AV Fistulas re-rout blood from the arterial system to the venous system, by-passing the Arterioles = Increase PL ---> INCREASE VR. All in all = Increase CO.

According to UWorld, the arterioles are a major source of resistance ... so bypassing the arterioles results in a decrease in Total Peripheral Resistance ... causing an increase in the rate and volume of blood returning to the heart. I am pretty sure there is more to the physiology behind this, but I hope this explained a little.

Anyone have an idea why the decreased arterial O2 saturation is incorrect? Assuming she has pulm edema since she has LE edema, wouldn't a lower O2 sat be expected too?

CO is increased with 1) decreased afterload 2) increased preload 3) Increased contractility

An ateriovenous fistula creates an alternative route for atrial blood into the venous circulation w/o going past the arterioles (the major cause of resistance). Thus, by doing so the TPR (afterload) decreases and the CO is increased.

AVF's = increased cardiac output. BUT this isn't new for this person? I view this as a heart that has finally begun to fail -- decreased effective circulatory volume --> increased SVR.
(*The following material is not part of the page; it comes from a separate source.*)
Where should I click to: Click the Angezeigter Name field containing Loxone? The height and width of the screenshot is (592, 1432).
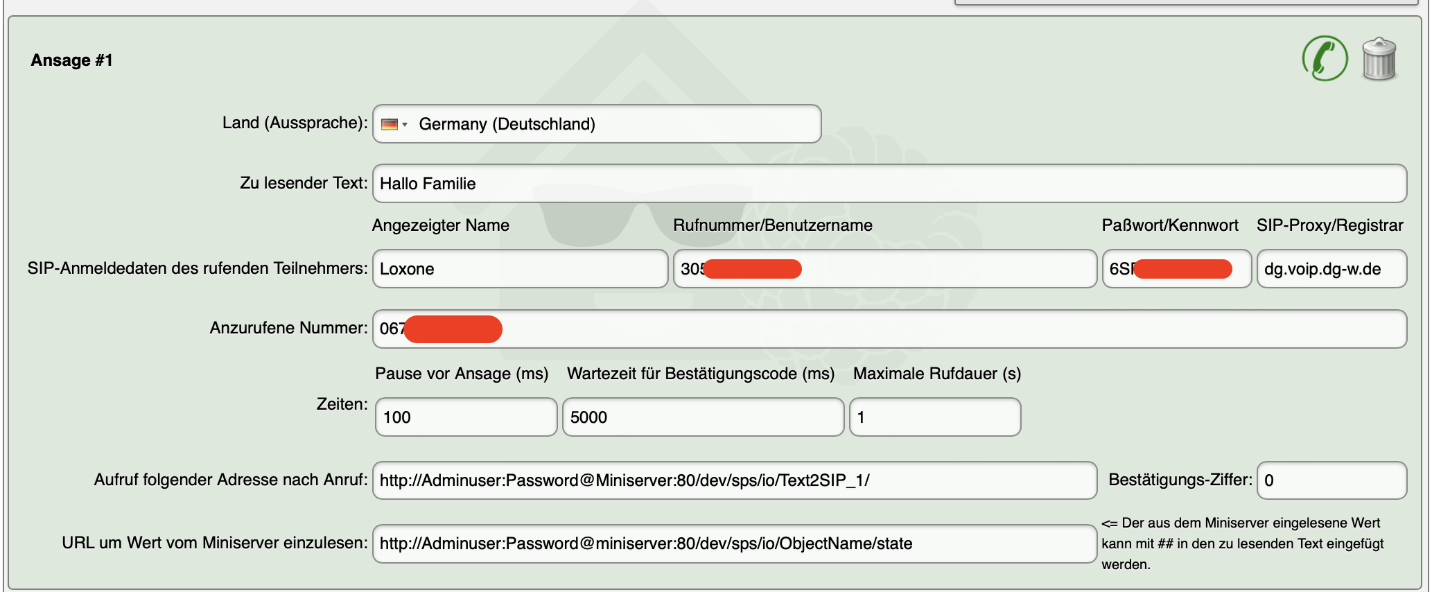click(x=520, y=269)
But i guess you can't have B before A -- whatever --\

But here's my problem with this question: it says that she has a 5 day history of SOB and swollen legs. So obviously the heart is failing. I picked Decreased Stroke Volume for that reason.

Heart failure: This is the most serious complication of large arteriovenous fistulas. Since your blood flows more quickly through an arteriovenous fistula than it would if your blood flowed through a normal course of arteries, capillaries and veins, your heart pumps harder to compensate for the drop in blood pressure (called high-output heart failure). Over time, the increased intensity of your heart's pumping can weaken your heart muscle, leading to heart failure.